# Muntons Continental Pilsner



## andy123 (Oct 3, 2011)

I've read a lot of opinions about this beer. Many say the yeast is an ale yeast because it is dry. But I have purchased dry lager yeasts before. Munton's wording is something like pilsner style beer. Once in for all I would like to learn definitively is this beer an ale or a lager. George and co. feel free to straighten me out.


----------



## cpfan (Oct 6, 2011)

I haven't dealt with any Muntons kits in 3-4 years now. A buddy made some of the 2-can kits like the Gold Series, but I don't recall what yeast came with those kits.


The standard Muntons yeast is an ale yeast. I don't see any mention on their web-site of lager yeast.


My conclusion...it's an ale yeast.
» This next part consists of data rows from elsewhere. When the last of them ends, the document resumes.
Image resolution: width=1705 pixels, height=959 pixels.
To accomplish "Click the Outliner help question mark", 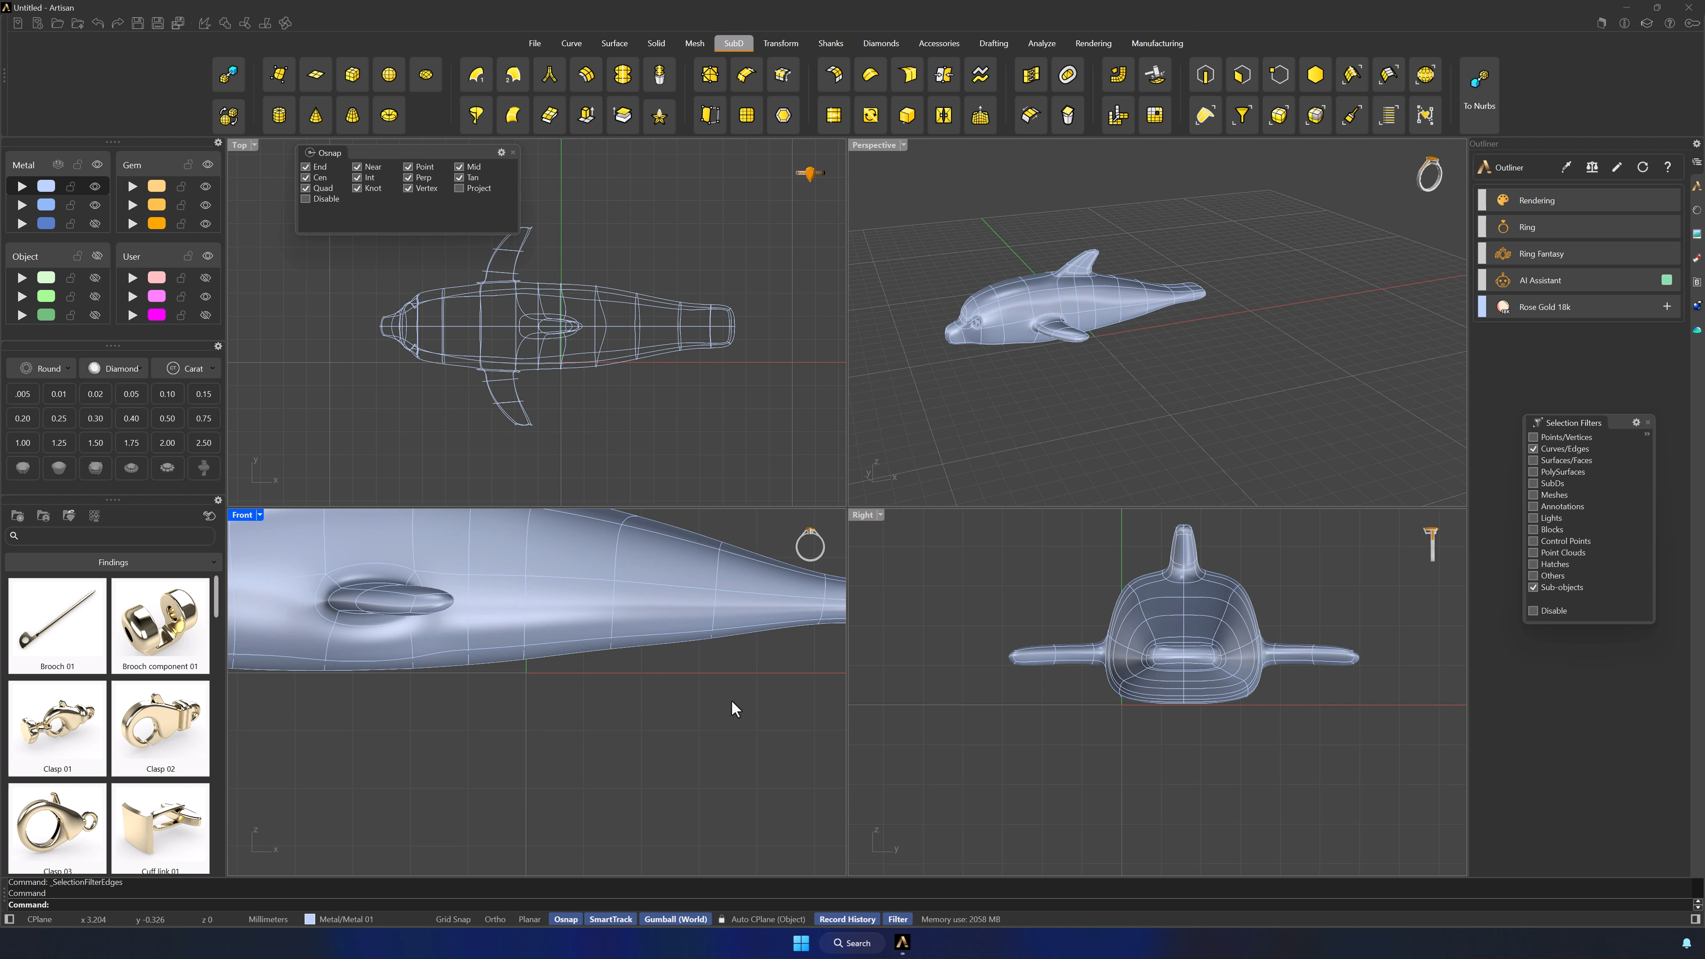I will pyautogui.click(x=1668, y=167).
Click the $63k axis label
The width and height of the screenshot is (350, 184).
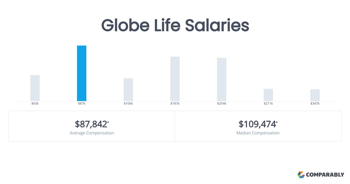point(35,104)
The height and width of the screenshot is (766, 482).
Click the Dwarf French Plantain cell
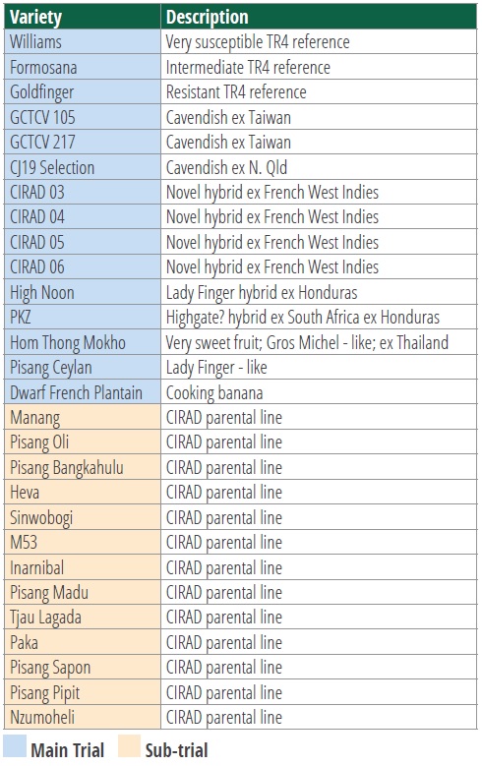pyautogui.click(x=82, y=391)
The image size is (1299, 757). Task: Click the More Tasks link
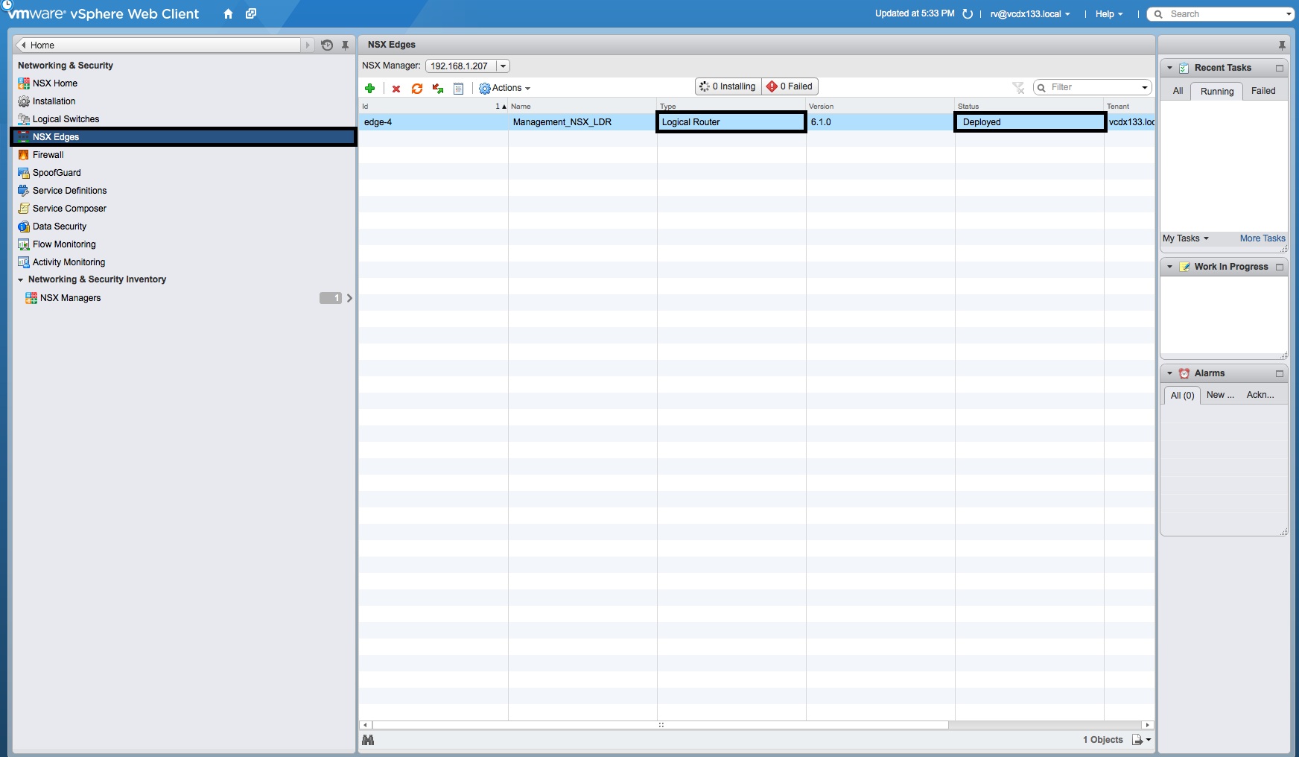(x=1262, y=238)
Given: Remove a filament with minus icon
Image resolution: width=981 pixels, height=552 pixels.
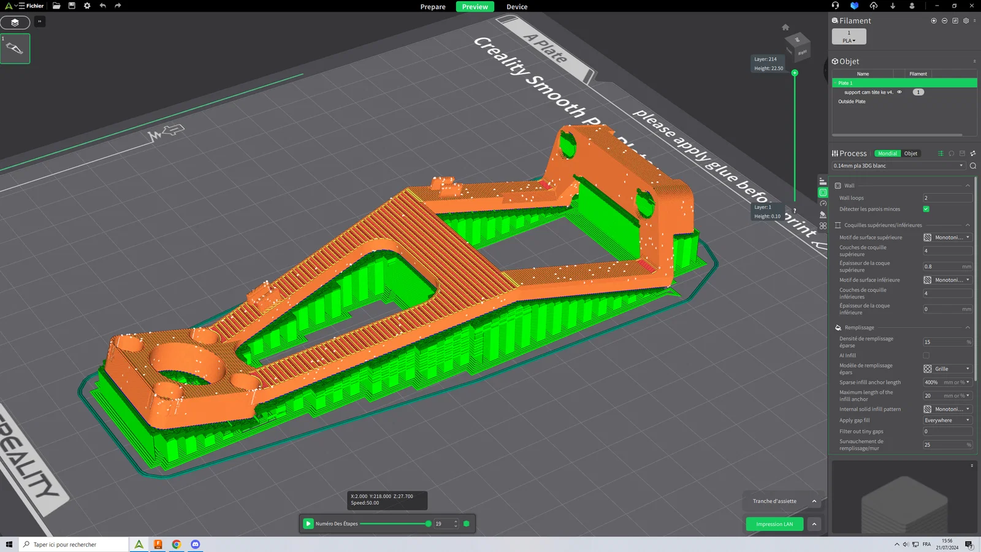Looking at the screenshot, I should (x=944, y=21).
But they are not the only company to make a beer kit that is said to taste like a lager but uses an ale yeast.


Steve


----------



## Wade E (Oct 6, 2011)

I agree its most likely an Ale yeast. It may come close to Lager taste though, never tried these as I prefer the Brewers Best orTrue Brew but I hear there is a new player which is supposed to be the best and thats called Brew Craft.


----------



## andy123 (Oct 7, 2011)

Thanks gents. This year I've been hearing some about California lagers that can be fermented at ale temps. So the line seems to be getting a little blurred.I joined a homebrew club to get a little better at brewing. The beers they are making for competitions are so extreme I cant enjoy them. One sip and you have coriander poisoning of the tongue for 20 minutes.


----------